:: Source extract ::
* * *

Health

Lung Drug Offers Hope for Heart Failure Patients


An early phase trial of a drug named “Pirfenidon”, currently used to treat lung fibrosis, has shown it may also help patients who suffer from a common form of heart failure.

Trialed by Manchester University doctors and scientists, in conjunction with Liverpool Clinical Trials Centre, the drug could offer a much-needed viable treatment for heart failures. The study was published in the latest issue of the journal Nature Medicine.

Heart failure means that the heart is no longer able to pump blood around the body properly, causing shortness of breath, swelling and extreme fatigue. Around a million people in the UK live with heart failure, and many more are at risk of developing it. Just under a third of 55-year-olds will develop heart failure, and 2 to 3 of every 10 people diagnosed die within a year.

In about half of patients with heart failure, the forward pumping function of the heart is normal. This is called heart failure with preserved ejection fraction, or HFpEF. While a number of processes lead to heart failure, scarring – or fibrosis – of the heart muscle is thought to be an important mechanism in around half to two-thirds of patients with HFpEF and is associated with adverse outcomes.

* * *

:: Supplied data ::
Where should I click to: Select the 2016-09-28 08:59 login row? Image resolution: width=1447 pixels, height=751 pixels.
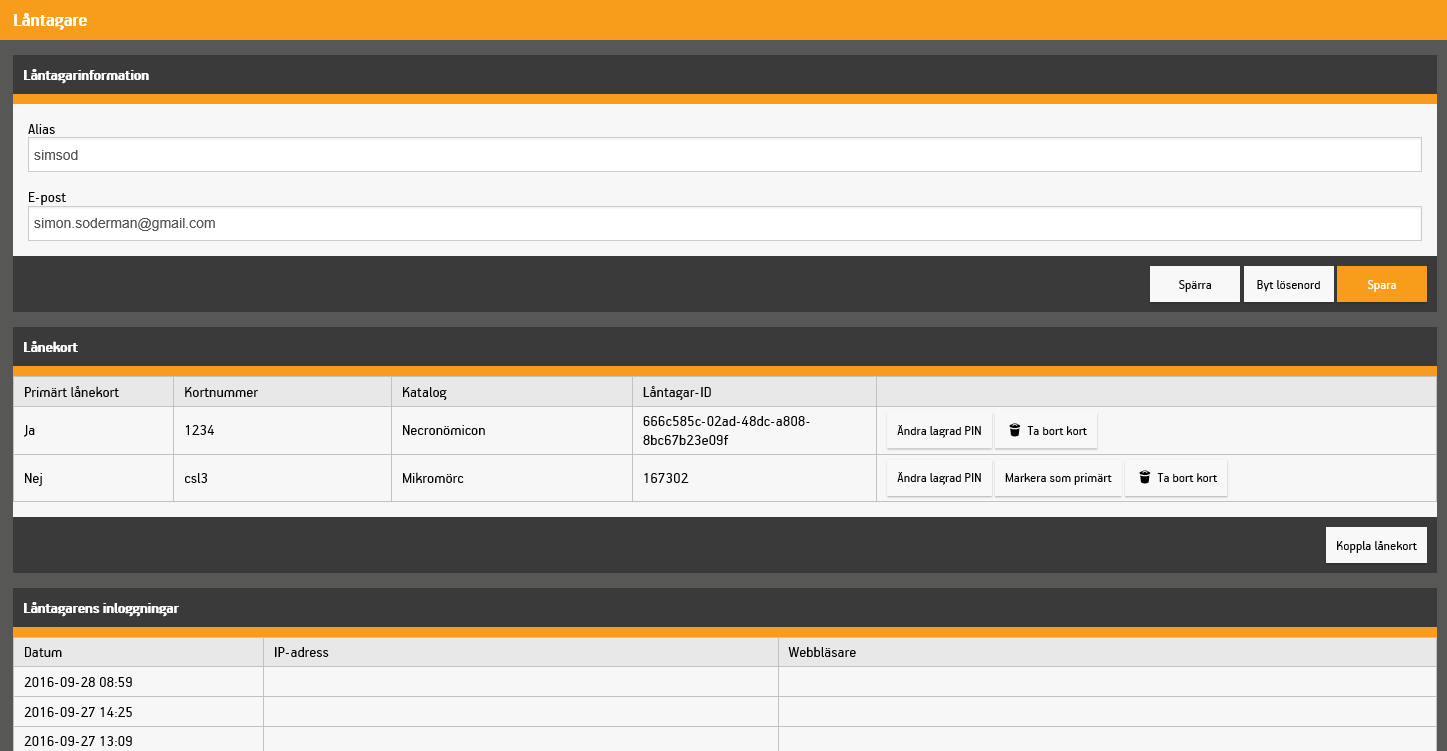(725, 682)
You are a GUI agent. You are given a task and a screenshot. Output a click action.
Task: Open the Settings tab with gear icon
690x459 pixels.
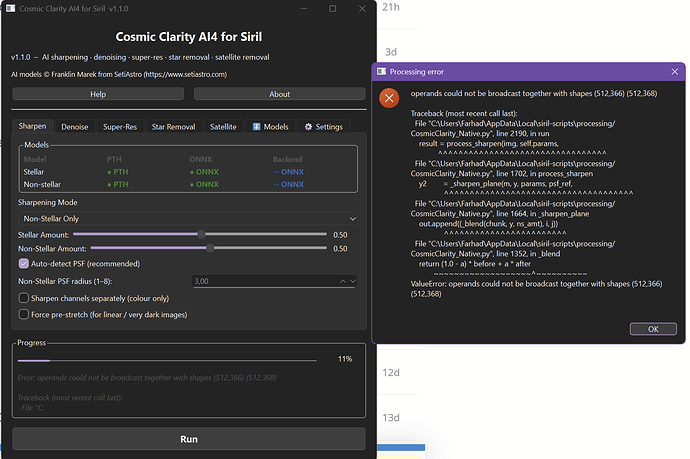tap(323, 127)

* * *

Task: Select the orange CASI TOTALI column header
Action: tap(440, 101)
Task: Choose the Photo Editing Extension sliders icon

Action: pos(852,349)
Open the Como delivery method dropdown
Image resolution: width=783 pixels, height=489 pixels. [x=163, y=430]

* * *

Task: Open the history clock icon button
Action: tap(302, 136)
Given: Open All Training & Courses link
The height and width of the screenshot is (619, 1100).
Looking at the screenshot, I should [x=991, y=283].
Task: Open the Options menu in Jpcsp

* * *

:: Tasks to perform ::
a. Answer these questions using the article on the lung drug for heart failure:
(i) What condition is Pirfenidon currently used to treat?
(ii) In which journal was the study published?
(iii) About how many people in the UK live with heart failure?
b. Extend the article on the lung drug for heart failure, starting after its last sentence.

:: Expected outputs ::
a.
(i) Lung fibrosis.
(ii) Nature Medicine.
(iii) Around a million.

b.
“Heart failure is as devastating as some of the most common cancers, however its profile its much lower and treatment options for HFpEF are very limited,” said Dr. Chris Miller, National Institute for Health Research clinician scientist at the University of Manchester and lead author of the study, in a report posted on the university’s website.

“Using cardiac MRI, we were able to select patients in whom heart scarring is important. Pirfenidone then reduced that scarring, as it works by inhibiting the biological processes involved in scar formation,” he added.

Eligible patients had cardiac MRI scanning to measure heart scarring one year after taking the medicine. The results showed extracellular volume declined by 1.21% on average in patients who took pirfenidone compared with those receiving placebo.